IL SOLDATO TAJANI È BUONO PER TUTTE LE STAGIONI


Il gentiluomo Antonio Tajani, notabile di Forza Italia fin dal primo giorno della “discesa in campo” del suo sire Berlusconi, ha il magico potere di riassumere in sé il classico binomio stupore e meraviglia. Perfino sotto la soglia europea del 16%, l’uomo, per come serafico appare tra gli ospiti di Andrea Pancani a Omnibus, su La7, riesce a mantenere appunto la forza dei nervi distesi, l’invidiabile nirvana forzista, insieme alla sua ben nota caratteristica posturale ricorrente: una certa rigidità del collo, che tuttavia Tajani ostenta con naturalezza capitolina, nonostante l’aspetto inamidato. La sua carriera politica, per nulla da buttare via, muove da una militanza monarchica, e questo al tempo in cui c’era ancora da tribolare in attesa che i Savoia ottenessero il nullaosta per il rientro in Patria, la sua scia grigia luminosa, dicevano, è tutta racchiusa nel fatto d’essere stato “capato” (nel senso di scelto) dal magnanimo Silvio Berlusconi al momento di creare una degna propria rappresentanza nell’Urbe. Il tracotante Cesare Previti, come no, ma anche il sobrio e discreto Antonio Tajani dal basso profilo, ottimo per una qualche commissione europea, e perfino per scaldare la platea dell’aristocrazia nera (di cui l’uomo, il commissario, lo statista Antonio fa parte per privilegio di nascita) quando c’è da ricordare i valori sempiterni della destra, la stessa che a Roma non può non mostrarsi clericale e palazzinara come la Dc andreottiana ha sempre preteso.

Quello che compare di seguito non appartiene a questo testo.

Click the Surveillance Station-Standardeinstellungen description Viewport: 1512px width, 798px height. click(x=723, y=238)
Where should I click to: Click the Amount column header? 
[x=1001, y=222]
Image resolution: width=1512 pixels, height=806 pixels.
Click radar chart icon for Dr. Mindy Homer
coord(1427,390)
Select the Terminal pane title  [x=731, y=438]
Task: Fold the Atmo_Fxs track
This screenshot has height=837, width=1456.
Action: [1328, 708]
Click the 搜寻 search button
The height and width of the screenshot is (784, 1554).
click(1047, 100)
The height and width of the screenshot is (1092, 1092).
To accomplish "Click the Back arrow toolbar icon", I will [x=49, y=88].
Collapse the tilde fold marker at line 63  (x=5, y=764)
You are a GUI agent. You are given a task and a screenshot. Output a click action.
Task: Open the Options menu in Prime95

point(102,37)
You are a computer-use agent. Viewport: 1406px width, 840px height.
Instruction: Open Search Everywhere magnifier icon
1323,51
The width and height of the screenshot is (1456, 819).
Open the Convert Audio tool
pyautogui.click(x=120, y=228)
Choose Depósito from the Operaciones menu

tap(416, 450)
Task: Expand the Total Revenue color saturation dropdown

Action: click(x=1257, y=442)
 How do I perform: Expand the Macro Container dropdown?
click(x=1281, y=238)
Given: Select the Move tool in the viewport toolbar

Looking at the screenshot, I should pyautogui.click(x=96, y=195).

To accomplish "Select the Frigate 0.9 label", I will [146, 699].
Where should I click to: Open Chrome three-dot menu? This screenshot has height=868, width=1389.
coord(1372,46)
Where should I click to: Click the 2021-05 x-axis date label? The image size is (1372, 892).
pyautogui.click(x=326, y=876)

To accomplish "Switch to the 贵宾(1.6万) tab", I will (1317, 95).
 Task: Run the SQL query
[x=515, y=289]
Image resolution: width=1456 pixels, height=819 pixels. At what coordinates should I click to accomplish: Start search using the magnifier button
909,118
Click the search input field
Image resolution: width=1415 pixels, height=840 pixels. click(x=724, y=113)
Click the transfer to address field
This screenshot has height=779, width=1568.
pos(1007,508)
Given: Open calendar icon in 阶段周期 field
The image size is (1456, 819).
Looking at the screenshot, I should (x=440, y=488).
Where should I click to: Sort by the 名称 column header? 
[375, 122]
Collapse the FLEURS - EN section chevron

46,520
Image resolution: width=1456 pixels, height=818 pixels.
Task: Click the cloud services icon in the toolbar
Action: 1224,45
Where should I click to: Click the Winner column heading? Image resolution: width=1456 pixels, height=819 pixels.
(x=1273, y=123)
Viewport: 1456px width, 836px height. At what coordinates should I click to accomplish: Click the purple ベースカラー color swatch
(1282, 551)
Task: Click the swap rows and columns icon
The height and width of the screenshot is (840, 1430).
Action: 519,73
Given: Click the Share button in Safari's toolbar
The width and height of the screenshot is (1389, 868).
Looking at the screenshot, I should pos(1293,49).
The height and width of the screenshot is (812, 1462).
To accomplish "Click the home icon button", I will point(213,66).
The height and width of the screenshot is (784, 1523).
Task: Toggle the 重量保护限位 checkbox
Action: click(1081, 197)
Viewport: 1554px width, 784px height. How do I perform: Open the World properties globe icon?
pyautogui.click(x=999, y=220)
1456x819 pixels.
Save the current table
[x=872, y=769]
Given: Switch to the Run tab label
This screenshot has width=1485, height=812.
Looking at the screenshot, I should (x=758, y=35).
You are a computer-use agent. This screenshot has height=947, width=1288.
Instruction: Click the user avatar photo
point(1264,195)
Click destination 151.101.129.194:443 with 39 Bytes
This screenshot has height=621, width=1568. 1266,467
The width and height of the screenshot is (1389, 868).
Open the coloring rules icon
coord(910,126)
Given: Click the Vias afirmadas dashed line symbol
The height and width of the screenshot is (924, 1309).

Non si può volergliene a Tajani. C’è infatti qualcosa di soavemente, garbatamente, romanamente inerme nella persona, nel personaggio, mai un tono fuori posto, mai che il sismografo delle sue opinioni lo porti fuori dallo spettro dei grigi, dell’antracite, nel più estremo dei casi. Anche l’altro ieri, lì a “Omnibus”, in assenza di un vero contraddittorio con gli altri ospiti presenti, l’uomo, il Tajani ha provato a spiegare perché mai le primarie potrebbero essere non proprio indicate come strumento di selezione della classe dirigente sotto le bandiere di Forza Italia. Già, Tajani ha spiegato che nelle regioni ad alta densità criminale organizzata, il suo partito, nota casa comune di persone virtuose, non avrebbe mezzi sufficienti per sventare i tentativi di infiltrazione (dire direttamente mafia non è mai ritenuto molto chic in casa degli Azzurri). E mentre il nostro Antonio diceva così, non c’era davvero nessuno che avesse cuore di smentirlo, nonostante idealmente brillassero nel cielo degli azzurri il ghigno dei Previti, degli Scajola e dei molti suoi compagni di strada lambiti dalle note dei mattinali. L’uomo, ripeto, non conosce ipocrisie, altrimenti non ci avrebbe fatto recentemente dono di una spassionata dichiarazione secondo la quale sia “un errore eliminare Gheddafi”.
Il candidato perfetto per ottenere l’applauso e il plauso dalle cento dieci mille contesse Serbelloni Mazzanti Viendalmare che non meno degnamente di Antonio nostro arredano il corpo elettorale e le salmerie dell’ex Stato Pontificio.